Tetrachloroethylene oxide
- Names: IUPAC name tetrachlorooxirane

Identifiers
- CAS Number: 16650-10-5;
- 3D model (JSmol): Interactive image;
- ChemSpider: 26022;
- PubChem CID: 27973;
- UNII: 2PJ36AO63Q;
- CompTox Dashboard (EPA): DTXSID60168115 ;

Properties
- Chemical formula: C_{2}Cl_{4}O
- Molar mass: 181.82 g·mol^{−1}
- Appearance: liquid
- Density: 1.72 g/cm^{3}
- Melting point: –58 °C
- Boiling point: 110 °C

= Tetrachloroethylene oxide =

Tetrachloroethylene oxide, perchloroethylene oxide (PCEO) or tetrachlorooxirane, is the perchlorinated analogue of ethylene oxide and a proposed metabolite of tetrachloroethylene. It is a halogenated epoxide with the formula C2Cl4O. Tetrachloroethylene oxide is fairly stable but rearranges to trichloroacetyl chloride at higher temperatures.

==Production==
The synthesis of tetrachloroethylene oxide via the oxidation of tetrachloroethylene was described by the French chemist A. Besson in 1894. He identified the compound as the epoxide of tetrachloroethylene, noted its boiling point as 110 °C and named it "oxide of perchlorinated ethylene" (oxyde d'éthylène perchloré).

Tetrachloroethylene oxide was later synthesised by the English chemist Frederick William Kirkbride in 1940, by exposing a mixture of oxygen and chlorine in tetrachloroethylene to UV light.

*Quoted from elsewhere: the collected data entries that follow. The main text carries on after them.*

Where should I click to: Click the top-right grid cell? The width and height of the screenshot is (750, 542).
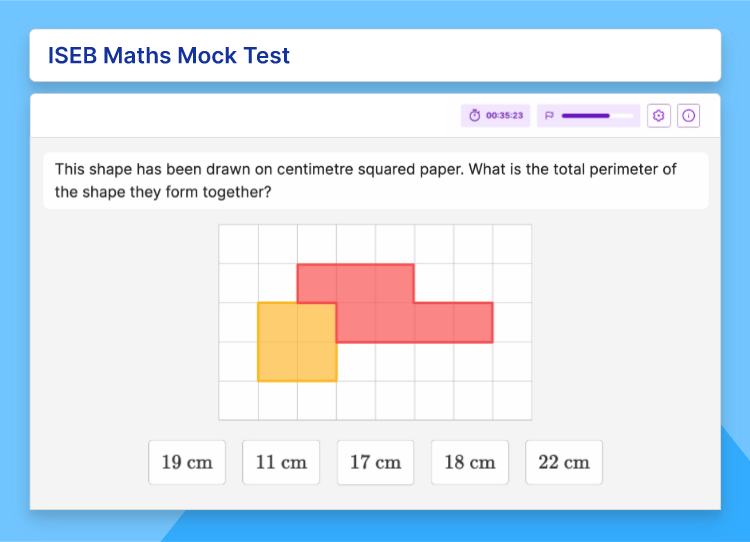(512, 244)
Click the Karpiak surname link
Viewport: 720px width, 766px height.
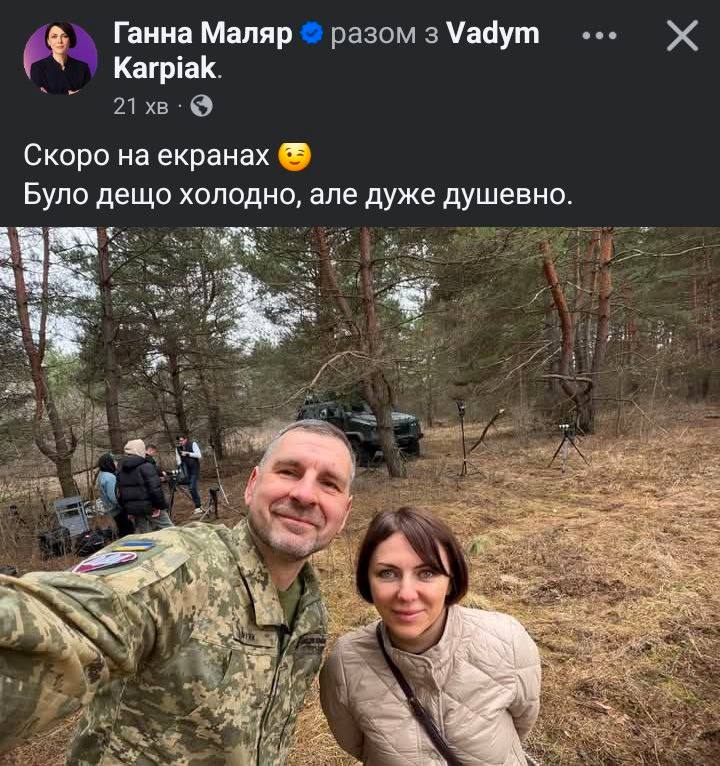165,68
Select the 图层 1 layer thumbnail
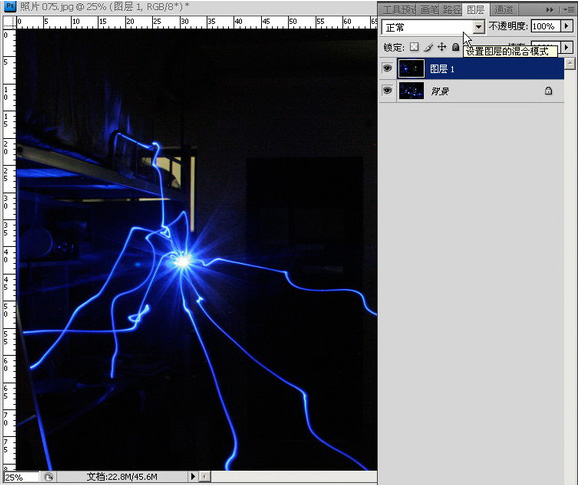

Tetrachloroethylene oxide can be obtained by the direct oxidation of tetrachloroethylene under UV light.

==Reactions==
Unlike most epoxides, PCEO does not polymerise.

PCEO reacts with methanol, with mercury(II) chloride as the catalyst, giving methyl trichloroacetate and hydrogen chloride:
C2Cl4O + CH3OH -> CH3O(CO)CCl3 + HCl
PCEO reacts with methanolic potassium hydroxide to give potassium oxalate. It is slowly decomposed by dilute acid or base solutions, giving off carbon monoxide, carbon dioxide and hydrogen chloride which was possibly from the further decomposition of the intermediate oxalyl chloride.
==Metabolism==
Tetrachloroethylene oxide (PCEO) is a short-living metabolite of tetrachloroethylene. Unlike most epoxide metabolites, PCEO does not exhibit mutagenic or carcinogenic effects.

It is metabolised to trichloroacetyl chloride which is hydrolysed to trichloroacetic acid.